At HAL 2001, I presented on Detecting Steganographic Content on the Internet. You might like that.
Dartmouth certainly seems to know how to do PR. I would just like to know where their publications are.
You might say that 90% is no pretty significant. But considering how many actual images are there out there with actually no steganographic message, I think you'll actually end up persecuting more innocent people.
I just more more eveidence than this is required for a warrant to be issued.
The same applies to steganography, IMHO. SOMEONE has to break it - it might as well be me.
grep -ri 'should work'
When a method of steganography is discovered, it is useless.
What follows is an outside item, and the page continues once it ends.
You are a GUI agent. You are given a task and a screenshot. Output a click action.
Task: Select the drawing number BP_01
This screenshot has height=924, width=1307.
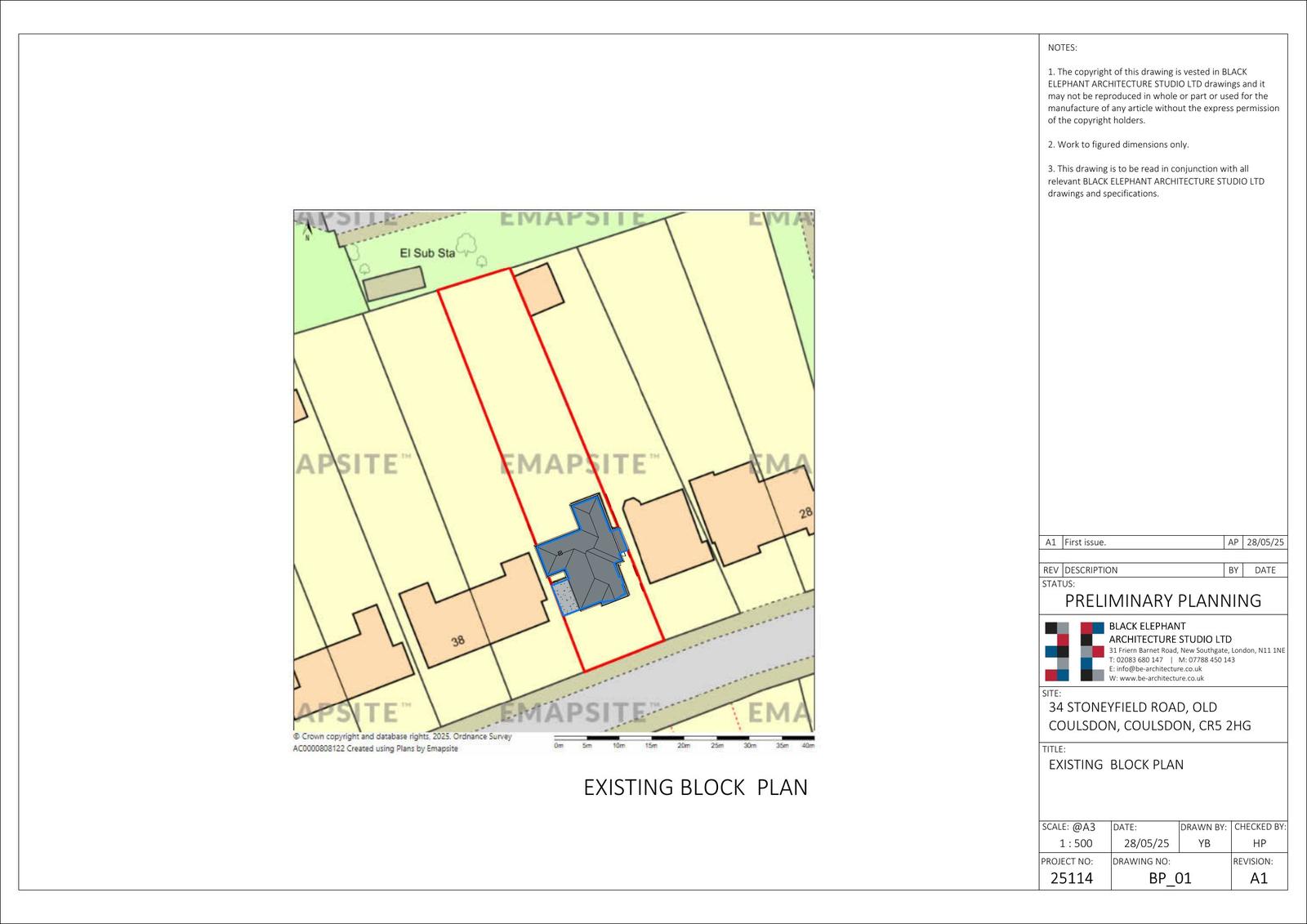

Yes, if the _method_ itself is discovered, it's useless. However, if each instance of the method's use is quantitatively/qualitatively different enough then the method itself may still be capable of generating additional useful instances even once some are discovered. In other words, if the pattern of uses of a particular method isn't obvious then the method itself remains safe even if some of its output is discovered. Of course, this requires a very sophisticated, dynamic, chaotic, magical method. Or maybe just many methods rolled into one.
Imagine trying to decipher the hidden messages in "The 5000 fingers of Dr. T.". It is a movie and as such contains the symbolism and iconography and messages of many individuals. Some of them are apparent, some of them covert, and some of them downright indecipherable.
Also, think about the Blade Runner/Ridley Scott "Is Deckard a replicant" business that lasted, well, right up until he told the world the answer. It is that sort of interpretation that someone hoping to decipher steganography would have to perfect. It's not just stuff like: Hi Everyone Likes Punch!
The only way to get messages out of such texts is intimate knowledge of the author(s) or intended recipients of the hidden meanings. By asking them, or sodium pentothal, or the NSA's computer simulation of everybody's brain.
I'm no cryptographer, but the most reliable and cost effective way to discover a secret is likely to investigate the people that know the secret, rather than try to divine meaning from a text that came into your hands.
I don't need large brains to have a good time.
If steganography can be made "turnkey", it'll work
for most of today's privacy requirements.
You might think that it'd be easy to detect,
or simple to prevent, but that's simply not true.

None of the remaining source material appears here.